[[ SUPPLIED PASSAGE, beginning ]]
A 92-day-old male came to clinic with a fever to 101°F for 24 hours. He appeared well and had no localizing signs on physical examination. He returned to clinic 2 days later with continued fevers up to 102°F. His mother said he was also acting more tired and fussy but consolable. He was drinking and urinating well. His mother said that she had noticed strong smelling urine too. The past medical history showed an uneventful pregnancy and delivery. He had received appropriate health supervision and was current with his immunizations.
The family history was negative for any kidney diseases, hearing problems or genetic diseases. The pertinent physical exam showed an alert male who would get fussy during the examination but calm. His vital signs were normal including his blood pressure taken with an appropriately sized cuff. His temperature was 101.2°F in the office. HEENT was negative. He had no rashes. His abdominal examination was negative. His genitory examination showed a normal male who was uncircumcised. His diaper smelled strongly of urine. The laboratory evaluation showed an elevated white blood cell count of 18.2 x 1000/mm2 with a 32% left shift. His C-reactive protein was 4.8 mg/dl. The urinalyis could not be completed because of a problem in the laboratory but a catheter urine culture was sent. A blood culture was also sent.
[[ SUPPLIED PASSAGE, end ]]
**STUDY QUESTIONS**
A - Answer these questions from the case description, one line each:
(i) How high did the fevers go before the second clinic visit?
(ii) What was the C-reactive protein level?
(iii) Why could the urinalysis not be completed?
B - Repeat the case description word for word from "The family history" to "was also sent.".
C - Continue the case description after its last sentence.
The entries have nothing to do with the case description.
[[ SUPPLIED ENTRIES, beginning ]]
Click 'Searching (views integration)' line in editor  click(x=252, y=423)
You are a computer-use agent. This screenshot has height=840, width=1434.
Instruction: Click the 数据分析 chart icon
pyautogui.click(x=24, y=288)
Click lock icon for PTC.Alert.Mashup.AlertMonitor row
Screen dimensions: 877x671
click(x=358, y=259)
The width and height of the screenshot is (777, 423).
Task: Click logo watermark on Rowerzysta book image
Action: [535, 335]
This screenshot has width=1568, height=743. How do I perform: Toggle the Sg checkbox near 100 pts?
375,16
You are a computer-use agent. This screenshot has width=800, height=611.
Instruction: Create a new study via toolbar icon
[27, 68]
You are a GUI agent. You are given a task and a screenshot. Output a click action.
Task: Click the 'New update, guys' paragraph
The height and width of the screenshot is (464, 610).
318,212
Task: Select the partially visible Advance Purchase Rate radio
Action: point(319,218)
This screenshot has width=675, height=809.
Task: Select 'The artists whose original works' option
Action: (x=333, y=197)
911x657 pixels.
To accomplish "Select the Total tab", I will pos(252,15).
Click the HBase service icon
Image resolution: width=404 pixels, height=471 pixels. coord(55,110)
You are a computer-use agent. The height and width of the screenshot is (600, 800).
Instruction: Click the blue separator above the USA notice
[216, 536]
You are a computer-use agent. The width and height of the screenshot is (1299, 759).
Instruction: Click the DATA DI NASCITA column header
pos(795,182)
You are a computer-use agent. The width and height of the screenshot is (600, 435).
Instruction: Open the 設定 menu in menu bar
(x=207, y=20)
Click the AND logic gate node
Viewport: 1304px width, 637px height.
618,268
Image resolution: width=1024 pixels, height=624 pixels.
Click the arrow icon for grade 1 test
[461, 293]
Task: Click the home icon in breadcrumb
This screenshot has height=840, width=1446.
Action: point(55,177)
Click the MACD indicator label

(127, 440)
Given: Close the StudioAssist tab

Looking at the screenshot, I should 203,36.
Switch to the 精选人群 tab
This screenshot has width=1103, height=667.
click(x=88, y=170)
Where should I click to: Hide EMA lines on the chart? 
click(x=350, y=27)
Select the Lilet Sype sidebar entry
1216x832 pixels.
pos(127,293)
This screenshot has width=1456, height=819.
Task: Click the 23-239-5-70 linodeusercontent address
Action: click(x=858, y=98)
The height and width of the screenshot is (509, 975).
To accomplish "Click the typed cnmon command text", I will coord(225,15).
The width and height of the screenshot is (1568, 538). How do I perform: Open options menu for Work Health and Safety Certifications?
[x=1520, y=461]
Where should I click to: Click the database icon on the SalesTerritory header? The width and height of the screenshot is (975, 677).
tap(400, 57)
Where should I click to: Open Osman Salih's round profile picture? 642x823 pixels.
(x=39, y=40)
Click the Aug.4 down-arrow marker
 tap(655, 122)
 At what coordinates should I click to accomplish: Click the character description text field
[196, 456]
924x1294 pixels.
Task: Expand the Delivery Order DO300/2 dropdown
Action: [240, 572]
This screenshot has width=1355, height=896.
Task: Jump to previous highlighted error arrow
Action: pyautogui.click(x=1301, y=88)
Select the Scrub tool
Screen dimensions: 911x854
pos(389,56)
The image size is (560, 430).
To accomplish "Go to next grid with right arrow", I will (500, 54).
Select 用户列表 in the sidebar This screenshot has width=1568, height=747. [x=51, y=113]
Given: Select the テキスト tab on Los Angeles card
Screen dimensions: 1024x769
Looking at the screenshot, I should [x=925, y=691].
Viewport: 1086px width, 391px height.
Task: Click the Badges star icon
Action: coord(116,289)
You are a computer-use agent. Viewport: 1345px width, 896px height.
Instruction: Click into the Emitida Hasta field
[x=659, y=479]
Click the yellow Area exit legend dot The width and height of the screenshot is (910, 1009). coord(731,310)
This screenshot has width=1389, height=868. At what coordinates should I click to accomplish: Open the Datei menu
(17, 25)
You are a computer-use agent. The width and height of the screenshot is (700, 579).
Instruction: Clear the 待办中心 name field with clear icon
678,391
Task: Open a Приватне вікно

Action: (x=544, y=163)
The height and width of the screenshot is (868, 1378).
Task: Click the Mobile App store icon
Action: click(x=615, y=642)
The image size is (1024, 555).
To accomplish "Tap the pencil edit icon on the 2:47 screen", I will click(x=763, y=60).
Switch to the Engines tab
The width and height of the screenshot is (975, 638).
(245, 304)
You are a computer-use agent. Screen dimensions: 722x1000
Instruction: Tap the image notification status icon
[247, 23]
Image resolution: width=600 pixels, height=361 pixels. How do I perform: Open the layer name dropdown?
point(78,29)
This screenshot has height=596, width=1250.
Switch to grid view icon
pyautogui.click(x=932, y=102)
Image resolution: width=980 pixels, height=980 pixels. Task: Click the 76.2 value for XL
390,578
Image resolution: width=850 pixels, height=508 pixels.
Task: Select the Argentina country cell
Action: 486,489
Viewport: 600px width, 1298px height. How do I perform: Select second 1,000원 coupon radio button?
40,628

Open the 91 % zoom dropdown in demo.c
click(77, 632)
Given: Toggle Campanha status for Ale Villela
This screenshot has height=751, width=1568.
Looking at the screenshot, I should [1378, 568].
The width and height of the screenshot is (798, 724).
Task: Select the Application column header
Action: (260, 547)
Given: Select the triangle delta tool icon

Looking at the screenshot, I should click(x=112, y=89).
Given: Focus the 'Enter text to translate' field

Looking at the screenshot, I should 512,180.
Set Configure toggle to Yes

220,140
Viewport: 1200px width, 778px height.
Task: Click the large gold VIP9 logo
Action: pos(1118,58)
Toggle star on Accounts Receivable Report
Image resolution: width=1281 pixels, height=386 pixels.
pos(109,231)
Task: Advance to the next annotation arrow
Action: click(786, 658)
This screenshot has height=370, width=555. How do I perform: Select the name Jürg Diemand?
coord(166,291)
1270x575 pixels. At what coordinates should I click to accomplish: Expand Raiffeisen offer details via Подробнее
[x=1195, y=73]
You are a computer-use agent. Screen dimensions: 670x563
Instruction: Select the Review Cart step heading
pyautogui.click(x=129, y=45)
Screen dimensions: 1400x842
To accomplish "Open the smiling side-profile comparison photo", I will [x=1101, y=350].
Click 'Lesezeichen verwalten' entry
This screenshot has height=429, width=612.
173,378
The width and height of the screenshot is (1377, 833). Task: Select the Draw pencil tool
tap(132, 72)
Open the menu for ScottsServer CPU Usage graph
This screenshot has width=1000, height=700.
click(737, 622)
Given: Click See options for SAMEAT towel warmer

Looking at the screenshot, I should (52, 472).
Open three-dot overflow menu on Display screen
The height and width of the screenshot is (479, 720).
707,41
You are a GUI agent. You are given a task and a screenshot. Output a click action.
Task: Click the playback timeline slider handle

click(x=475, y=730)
[[ SUPPLIED ENTRIES, end ]]
**RESULTS OF THE EXERCISE**
A -
(i) Up to 102°F.
(ii) 4.8 mg/dl.
(iii) Because of a problem in the laboratory.

B -
The family history was negative for any kidney diseases, hearing problems or genetic diseases. The pertinent physical exam showed an alert male who would get fussy during the examination but calm. His vital signs were normal including his blood pressure taken with an appropriately sized cuff. His temperature was 101.2°F in the office. HEENT was negative. He had no rashes. His abdominal examination was negative. His genitory examination showed a normal male who was uncircumcised. His diaper smelled strongly of urine. The laboratory evaluation showed an elevated white blood cell count of 18.2 x 1000/mm2 with a 32% left shift. His C-reactive protein was 4.8 mg/dl. The urinalyis could not be completed because of a problem in the laboratory but a catheter urine culture was sent. A blood culture was also sent.

C -
The diagnosis of fever without localizing signs with possible febrile urinary tract infection/clinical pyelonephritis was made. The attending physician and the intern discussed potential options for treatment. The intern asked what ages was it appropriate to specifically treat for Listeria. “I know the highest risk is in the first month or so, but I know it certainly can occur after that time. By 90 days I think this infant is at low risk,” the attending answered. He was given intramuscular ceftriaxone and seen the next day. He had done well over the night but was still febrile. His blood culture was negative but the urine culture was growing gram-negative rods. He was given another dose of ceftriaxone. On the second day he returned and had been afebrile for 24 hours. His blood culture continued to be negative and his urine culture was growing E. coli that eventually was shown to be sensitive to cefoxitin. He was treated for 10 days and was awaiting evaluation for a possible urological anatomic abnormality.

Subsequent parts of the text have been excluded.